Calligraphy Art by Riten Mozumdar
Mozumdar travelled through the United Kingdom and the USA studying sculpture, ceramics, silkscreen and visiting museums before returning to India in December 1958. He met Charles Correa on the ship to India and forged a lifelong friendship. Together they represented India at the World Design Conference in Japan in 1960. Upon returning to India, his original vision and distinctive approach pushed Mozumdar headlong into instantaneous fame. He started a studio - M Prints out of a garage in 1959 and crafted fabrics, dress materials, furnishings, saris, household linen and worked with lineal block carvers from Rajasthan or Delhi to adapt traditional blocks and create contemporary motifs.
Fabrics designed by him
The next challenge he took up was calligraphy. Numerous designs feature various adaptation and permutations of Persian, Tibetan, Pali, Devanagari and Bengali script. Inspired by the Namavali gamchas of Bengal, Mozumdar produced series of designs that celebrate text in its purely visual element using images of ancient seals and stamps. In a well-known work, he magnified the inscriptions from a two-inch Babur’s seal into a wall hanging. His work was in high demand and sold through various outlets in India. Even late Prime Minister Indira Gandhi was among his clientele. The best part of Mozumdar researched work was integration of various art and crafts into one form. Like he integrated the jaali (latticework) and arch styles of Indo-Islamic architecture into chairs, tables, screens.
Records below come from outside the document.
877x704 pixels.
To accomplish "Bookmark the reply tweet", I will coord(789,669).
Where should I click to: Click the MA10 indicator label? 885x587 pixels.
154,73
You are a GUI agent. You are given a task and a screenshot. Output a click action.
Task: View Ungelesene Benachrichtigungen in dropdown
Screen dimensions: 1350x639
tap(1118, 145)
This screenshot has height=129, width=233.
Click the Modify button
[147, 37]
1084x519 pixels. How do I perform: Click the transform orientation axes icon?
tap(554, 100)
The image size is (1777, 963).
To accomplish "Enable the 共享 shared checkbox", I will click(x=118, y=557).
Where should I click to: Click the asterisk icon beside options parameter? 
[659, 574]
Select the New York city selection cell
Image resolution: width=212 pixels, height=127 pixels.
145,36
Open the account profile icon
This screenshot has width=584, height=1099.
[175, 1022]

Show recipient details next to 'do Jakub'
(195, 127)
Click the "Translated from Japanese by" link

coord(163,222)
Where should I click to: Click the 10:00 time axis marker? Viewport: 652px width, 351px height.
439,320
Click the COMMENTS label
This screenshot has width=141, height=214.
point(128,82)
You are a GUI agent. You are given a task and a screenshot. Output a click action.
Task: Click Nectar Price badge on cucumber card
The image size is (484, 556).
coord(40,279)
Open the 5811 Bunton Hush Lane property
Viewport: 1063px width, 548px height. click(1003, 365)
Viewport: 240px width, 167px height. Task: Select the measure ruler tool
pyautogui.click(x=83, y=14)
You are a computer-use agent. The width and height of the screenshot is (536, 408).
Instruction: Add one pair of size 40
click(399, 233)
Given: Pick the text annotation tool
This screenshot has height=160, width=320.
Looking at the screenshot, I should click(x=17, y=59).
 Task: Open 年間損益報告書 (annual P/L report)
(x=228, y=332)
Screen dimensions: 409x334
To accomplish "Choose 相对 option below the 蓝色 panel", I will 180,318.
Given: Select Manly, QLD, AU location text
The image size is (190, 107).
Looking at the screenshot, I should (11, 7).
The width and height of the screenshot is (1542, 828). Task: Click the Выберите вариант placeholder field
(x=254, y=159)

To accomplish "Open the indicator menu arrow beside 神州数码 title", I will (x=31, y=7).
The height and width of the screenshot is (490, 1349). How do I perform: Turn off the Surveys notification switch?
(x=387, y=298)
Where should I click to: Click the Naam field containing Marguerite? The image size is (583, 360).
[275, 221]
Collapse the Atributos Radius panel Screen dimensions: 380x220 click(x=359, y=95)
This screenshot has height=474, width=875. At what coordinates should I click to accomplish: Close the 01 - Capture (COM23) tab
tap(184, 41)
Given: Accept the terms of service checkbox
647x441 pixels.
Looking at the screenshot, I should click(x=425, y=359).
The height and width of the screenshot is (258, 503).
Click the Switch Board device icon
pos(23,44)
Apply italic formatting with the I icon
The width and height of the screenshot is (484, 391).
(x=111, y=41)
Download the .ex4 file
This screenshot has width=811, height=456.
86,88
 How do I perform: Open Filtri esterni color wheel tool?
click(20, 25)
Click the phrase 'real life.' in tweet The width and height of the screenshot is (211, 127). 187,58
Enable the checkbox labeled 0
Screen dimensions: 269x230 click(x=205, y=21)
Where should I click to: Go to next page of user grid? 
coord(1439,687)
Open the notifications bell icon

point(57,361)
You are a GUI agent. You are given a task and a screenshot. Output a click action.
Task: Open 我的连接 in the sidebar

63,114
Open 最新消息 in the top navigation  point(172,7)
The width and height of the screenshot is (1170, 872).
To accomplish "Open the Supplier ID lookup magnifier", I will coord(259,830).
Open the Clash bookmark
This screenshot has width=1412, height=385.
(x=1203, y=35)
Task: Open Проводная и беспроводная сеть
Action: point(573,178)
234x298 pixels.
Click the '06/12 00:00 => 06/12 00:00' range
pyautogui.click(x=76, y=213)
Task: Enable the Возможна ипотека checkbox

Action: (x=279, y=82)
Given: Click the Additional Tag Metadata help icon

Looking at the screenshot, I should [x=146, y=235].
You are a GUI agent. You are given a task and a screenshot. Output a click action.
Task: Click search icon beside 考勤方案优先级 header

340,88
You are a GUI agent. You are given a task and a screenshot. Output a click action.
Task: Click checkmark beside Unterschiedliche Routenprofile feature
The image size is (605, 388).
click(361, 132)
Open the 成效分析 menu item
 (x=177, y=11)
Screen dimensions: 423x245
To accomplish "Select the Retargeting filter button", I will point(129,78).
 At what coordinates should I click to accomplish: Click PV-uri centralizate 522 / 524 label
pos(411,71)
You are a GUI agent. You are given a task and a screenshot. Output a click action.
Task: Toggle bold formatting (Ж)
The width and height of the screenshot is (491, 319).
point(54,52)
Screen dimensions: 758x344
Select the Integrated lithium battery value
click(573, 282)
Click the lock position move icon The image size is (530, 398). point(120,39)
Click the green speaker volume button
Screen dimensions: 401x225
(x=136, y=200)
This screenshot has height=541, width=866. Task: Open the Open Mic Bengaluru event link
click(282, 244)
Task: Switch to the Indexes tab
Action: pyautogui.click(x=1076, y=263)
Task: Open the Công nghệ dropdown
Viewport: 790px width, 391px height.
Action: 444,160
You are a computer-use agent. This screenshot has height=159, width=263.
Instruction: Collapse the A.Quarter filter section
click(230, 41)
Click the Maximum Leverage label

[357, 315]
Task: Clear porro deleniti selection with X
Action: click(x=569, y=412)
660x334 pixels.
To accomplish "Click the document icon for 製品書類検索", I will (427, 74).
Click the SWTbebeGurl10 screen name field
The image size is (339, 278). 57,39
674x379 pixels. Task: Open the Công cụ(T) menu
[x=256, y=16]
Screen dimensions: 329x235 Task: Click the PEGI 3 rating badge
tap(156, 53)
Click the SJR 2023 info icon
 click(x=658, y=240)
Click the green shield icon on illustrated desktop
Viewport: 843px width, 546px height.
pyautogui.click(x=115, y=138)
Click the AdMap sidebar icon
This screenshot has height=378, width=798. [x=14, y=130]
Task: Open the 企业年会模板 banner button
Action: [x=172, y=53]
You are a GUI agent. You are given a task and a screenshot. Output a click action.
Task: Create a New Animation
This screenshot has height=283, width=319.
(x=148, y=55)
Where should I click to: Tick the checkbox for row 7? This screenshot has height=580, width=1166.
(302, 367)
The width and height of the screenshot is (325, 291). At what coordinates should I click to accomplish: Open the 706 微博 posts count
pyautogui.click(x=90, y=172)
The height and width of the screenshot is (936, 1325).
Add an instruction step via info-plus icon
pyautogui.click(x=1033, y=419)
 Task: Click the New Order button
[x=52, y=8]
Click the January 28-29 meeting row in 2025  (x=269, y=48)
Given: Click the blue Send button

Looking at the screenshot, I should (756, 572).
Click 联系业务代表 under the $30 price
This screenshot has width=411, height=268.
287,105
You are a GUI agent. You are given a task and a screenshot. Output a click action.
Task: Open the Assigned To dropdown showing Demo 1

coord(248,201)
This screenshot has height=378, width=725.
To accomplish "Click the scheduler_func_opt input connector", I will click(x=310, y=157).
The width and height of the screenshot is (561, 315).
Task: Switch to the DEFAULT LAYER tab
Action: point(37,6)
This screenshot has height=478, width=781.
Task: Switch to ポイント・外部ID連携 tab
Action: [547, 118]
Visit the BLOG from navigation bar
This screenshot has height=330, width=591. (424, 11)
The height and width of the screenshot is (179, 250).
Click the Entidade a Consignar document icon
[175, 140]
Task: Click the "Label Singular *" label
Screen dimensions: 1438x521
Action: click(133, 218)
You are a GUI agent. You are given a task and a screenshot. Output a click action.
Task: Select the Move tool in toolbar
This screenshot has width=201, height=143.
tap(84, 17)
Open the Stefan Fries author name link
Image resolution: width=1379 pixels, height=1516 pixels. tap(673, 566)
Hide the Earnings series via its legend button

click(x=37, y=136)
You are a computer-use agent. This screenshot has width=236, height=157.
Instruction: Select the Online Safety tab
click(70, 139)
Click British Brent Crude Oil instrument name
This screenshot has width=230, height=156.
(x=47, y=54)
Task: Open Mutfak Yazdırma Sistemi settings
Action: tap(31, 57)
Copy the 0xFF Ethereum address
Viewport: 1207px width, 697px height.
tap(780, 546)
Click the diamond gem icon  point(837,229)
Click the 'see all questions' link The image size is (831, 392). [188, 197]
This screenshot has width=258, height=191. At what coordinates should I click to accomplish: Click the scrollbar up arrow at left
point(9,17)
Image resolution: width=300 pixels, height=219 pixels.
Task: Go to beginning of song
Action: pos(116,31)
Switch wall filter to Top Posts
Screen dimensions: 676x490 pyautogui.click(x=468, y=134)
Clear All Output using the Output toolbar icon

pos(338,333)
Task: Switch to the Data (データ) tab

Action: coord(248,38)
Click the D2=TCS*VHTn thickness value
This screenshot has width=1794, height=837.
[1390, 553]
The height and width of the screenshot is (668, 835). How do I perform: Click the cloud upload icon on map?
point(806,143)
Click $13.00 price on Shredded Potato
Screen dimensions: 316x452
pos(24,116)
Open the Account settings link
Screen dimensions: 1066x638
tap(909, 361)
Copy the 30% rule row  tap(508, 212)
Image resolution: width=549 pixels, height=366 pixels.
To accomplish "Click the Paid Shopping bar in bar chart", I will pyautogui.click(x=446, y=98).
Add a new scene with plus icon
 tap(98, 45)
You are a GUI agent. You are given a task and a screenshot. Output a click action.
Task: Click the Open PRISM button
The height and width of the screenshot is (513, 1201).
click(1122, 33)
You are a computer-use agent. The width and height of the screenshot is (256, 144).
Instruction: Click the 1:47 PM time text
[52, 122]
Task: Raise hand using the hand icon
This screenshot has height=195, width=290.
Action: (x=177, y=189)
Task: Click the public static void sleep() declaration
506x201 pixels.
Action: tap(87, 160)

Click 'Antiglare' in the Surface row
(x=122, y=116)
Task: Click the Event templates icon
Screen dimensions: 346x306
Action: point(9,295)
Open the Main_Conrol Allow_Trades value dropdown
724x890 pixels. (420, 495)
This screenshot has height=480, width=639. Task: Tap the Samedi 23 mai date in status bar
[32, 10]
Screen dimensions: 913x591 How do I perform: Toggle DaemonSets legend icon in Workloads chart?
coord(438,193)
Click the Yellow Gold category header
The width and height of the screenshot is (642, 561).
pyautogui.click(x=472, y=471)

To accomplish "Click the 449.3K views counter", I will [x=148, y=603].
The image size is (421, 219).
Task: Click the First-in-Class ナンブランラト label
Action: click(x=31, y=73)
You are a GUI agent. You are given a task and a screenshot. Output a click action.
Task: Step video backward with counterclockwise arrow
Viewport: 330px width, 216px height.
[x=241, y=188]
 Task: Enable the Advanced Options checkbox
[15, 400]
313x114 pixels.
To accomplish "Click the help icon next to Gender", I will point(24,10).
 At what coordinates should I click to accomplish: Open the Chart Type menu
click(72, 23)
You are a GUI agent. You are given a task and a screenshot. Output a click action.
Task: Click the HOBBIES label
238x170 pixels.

Additionally, he designed a line of furniture which could be called contemporary-classic in style or he even experimented with with Kashmiri Floor Coverings, Felting, Embroidered & Applique Rugs. He then transformed traditional Namdahs by combining tie and dye, discharge print, calligraphic blocks and embroidery techniques and turned rugs into wall hangings.
Fabrics designed by him
He was always on the look out for new challenges. His association with Fab India was one such milestone. John Bissell and Mozumdar were very good friends and initially, the latter had created some paisley prints that had been well received. So, when Bissell wished to start a line of contemporary designs in 1977, Mozumdar was given a carte blanche. Using geometrical shapes in bold and colourful blocks and silkscreen, he created a line of household linen that became hugely successful and synonymous with the Fab India ethos. His own clothing label ‘Riten’ was exported to the Middle East, Australia and Canada. His clothing line was simple and striking and used dramatic geometric motifs to create a contemporary allure. After conquering the world, he finally returned to Santiniketan in 1988 and created a series of calligraphic paintings, mostly monochromatic. These works too, exhibit Mozumdar’s lifelong preoccupation with text, however, unlike his designs which primarily use it as a pattern or motif, by using excerpts from Tagore’s poem Dinanto belay (End of the day) which has specific inferences of death and angst, the artist underlines certain conceptual preoccupations. This independent series marked the culmination of Mozumdar’s dynamic vision as an artist.